Task to carry out: Write out the data exactly, every line included.

● ● ●

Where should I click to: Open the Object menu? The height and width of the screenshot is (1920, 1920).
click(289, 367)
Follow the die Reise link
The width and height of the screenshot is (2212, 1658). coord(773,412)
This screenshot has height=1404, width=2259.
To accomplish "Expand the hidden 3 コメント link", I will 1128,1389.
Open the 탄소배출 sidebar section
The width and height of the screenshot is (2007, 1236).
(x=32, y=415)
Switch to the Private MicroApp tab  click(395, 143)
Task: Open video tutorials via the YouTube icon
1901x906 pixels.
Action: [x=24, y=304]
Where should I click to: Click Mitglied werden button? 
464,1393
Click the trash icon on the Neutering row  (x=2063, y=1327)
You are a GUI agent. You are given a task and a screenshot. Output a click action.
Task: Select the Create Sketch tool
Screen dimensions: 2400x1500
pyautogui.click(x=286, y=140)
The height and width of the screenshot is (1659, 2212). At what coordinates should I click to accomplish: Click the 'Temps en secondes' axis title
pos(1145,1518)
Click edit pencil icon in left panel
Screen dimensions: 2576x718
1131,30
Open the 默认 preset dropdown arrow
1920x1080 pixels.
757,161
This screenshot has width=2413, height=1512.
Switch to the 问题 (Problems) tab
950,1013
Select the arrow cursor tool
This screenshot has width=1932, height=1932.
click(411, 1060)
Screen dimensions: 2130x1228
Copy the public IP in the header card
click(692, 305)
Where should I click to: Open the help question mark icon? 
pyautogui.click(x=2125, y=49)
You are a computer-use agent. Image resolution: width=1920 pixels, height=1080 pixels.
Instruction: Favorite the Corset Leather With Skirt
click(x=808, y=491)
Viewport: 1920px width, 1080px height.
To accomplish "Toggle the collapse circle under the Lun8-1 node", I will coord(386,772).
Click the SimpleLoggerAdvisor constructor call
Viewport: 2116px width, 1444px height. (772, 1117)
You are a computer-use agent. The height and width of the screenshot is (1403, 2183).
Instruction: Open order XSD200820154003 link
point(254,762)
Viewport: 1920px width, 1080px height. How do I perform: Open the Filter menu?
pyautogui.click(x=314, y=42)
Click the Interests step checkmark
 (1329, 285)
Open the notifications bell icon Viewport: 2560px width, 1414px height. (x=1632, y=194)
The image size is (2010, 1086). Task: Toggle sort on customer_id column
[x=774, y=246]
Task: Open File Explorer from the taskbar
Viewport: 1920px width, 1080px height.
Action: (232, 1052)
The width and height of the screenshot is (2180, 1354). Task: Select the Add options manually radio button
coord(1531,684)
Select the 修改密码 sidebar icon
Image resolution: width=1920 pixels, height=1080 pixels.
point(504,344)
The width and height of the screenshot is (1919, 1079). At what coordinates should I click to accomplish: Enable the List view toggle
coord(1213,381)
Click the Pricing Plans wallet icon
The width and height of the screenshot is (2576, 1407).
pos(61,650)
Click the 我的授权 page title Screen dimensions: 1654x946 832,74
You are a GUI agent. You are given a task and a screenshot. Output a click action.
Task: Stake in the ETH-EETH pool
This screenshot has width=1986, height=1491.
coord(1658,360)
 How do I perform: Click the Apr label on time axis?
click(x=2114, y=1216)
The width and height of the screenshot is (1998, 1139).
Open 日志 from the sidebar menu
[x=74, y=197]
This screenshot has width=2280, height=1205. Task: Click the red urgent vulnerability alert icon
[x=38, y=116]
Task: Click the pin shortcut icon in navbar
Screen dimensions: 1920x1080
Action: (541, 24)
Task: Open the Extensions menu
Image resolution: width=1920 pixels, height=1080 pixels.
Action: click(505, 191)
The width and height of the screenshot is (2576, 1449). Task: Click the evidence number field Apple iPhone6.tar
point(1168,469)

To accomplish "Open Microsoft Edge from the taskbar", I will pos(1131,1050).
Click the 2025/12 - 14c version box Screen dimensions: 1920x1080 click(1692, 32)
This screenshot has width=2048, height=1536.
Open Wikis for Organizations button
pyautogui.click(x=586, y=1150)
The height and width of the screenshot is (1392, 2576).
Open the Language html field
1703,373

● ● ●

Response below:
Where should I click to: Open the Object menu? The height and width of the screenshot is (1920, 1920).
click(289, 367)
Follow the die Reise link
The width and height of the screenshot is (2212, 1658). coord(773,412)
This screenshot has height=1404, width=2259.
To accomplish "Expand the hidden 3 コメント link", I will 1128,1389.
Open the 탄소배출 sidebar section
The width and height of the screenshot is (2007, 1236).
(x=32, y=415)
Switch to the Private MicroApp tab  click(395, 143)
Task: Open video tutorials via the YouTube icon
1901x906 pixels.
Action: [x=24, y=304]
Where should I click to: Click Mitglied werden button? 
464,1393
Click the trash icon on the Neutering row  (x=2063, y=1327)
You are a GUI agent. You are given a task and a screenshot. Output a click action.
Task: Select the Create Sketch tool
Screen dimensions: 2400x1500
pyautogui.click(x=286, y=140)
The height and width of the screenshot is (1659, 2212). At what coordinates should I click to accomplish: Click the 'Temps en secondes' axis title
pos(1145,1518)
Click edit pencil icon in left panel
Screen dimensions: 2576x718
1131,30
Open the 默认 preset dropdown arrow
1920x1080 pixels.
757,161
This screenshot has width=2413, height=1512.
Switch to the 问题 (Problems) tab
950,1013
Select the arrow cursor tool
This screenshot has width=1932, height=1932.
click(411, 1060)
Screen dimensions: 2130x1228
Copy the public IP in the header card
click(692, 305)
Where should I click to: Open the help question mark icon? 
pyautogui.click(x=2125, y=49)
You are a computer-use agent. Image resolution: width=1920 pixels, height=1080 pixels.
Instruction: Favorite the Corset Leather With Skirt
click(x=808, y=491)
Viewport: 1920px width, 1080px height.
To accomplish "Toggle the collapse circle under the Lun8-1 node", I will coord(386,772).
Click the SimpleLoggerAdvisor constructor call
Viewport: 2116px width, 1444px height. (772, 1117)
You are a computer-use agent. The height and width of the screenshot is (1403, 2183).
Instruction: Open order XSD200820154003 link
point(254,762)
Viewport: 1920px width, 1080px height. How do I perform: Open the Filter menu?
pyautogui.click(x=314, y=42)
Click the Interests step checkmark
 (1329, 285)
Open the notifications bell icon Viewport: 2560px width, 1414px height. (x=1632, y=194)
The image size is (2010, 1086). Task: Toggle sort on customer_id column
[x=774, y=246]
Task: Open File Explorer from the taskbar
Viewport: 1920px width, 1080px height.
Action: (232, 1052)
The width and height of the screenshot is (2180, 1354). Task: Select the Add options manually radio button
coord(1531,684)
Select the 修改密码 sidebar icon
Image resolution: width=1920 pixels, height=1080 pixels.
point(504,344)
The width and height of the screenshot is (1919, 1079). At what coordinates should I click to accomplish: Enable the List view toggle
coord(1213,381)
Click the Pricing Plans wallet icon
The width and height of the screenshot is (2576, 1407).
pos(61,650)
Click the 我的授权 page title Screen dimensions: 1654x946 832,74
You are a GUI agent. You are given a task and a screenshot. Output a click action.
Task: Stake in the ETH-EETH pool
This screenshot has width=1986, height=1491.
coord(1658,360)
 How do I perform: Click the Apr label on time axis?
click(x=2114, y=1216)
The width and height of the screenshot is (1998, 1139).
Open 日志 from the sidebar menu
[x=74, y=197]
This screenshot has width=2280, height=1205. Task: Click the red urgent vulnerability alert icon
[x=38, y=116]
Task: Click the pin shortcut icon in navbar
Screen dimensions: 1920x1080
Action: (541, 24)
Task: Open the Extensions menu
Image resolution: width=1920 pixels, height=1080 pixels.
Action: click(505, 191)
The width and height of the screenshot is (2576, 1449). Task: Click the evidence number field Apple iPhone6.tar
point(1168,469)

To accomplish "Open Microsoft Edge from the taskbar", I will pos(1131,1050).
Click the 2025/12 - 14c version box Screen dimensions: 1920x1080 click(1692, 32)
This screenshot has width=2048, height=1536.
Open Wikis for Organizations button
pyautogui.click(x=586, y=1150)
The height and width of the screenshot is (1392, 2576).
Open the Language html field
1703,373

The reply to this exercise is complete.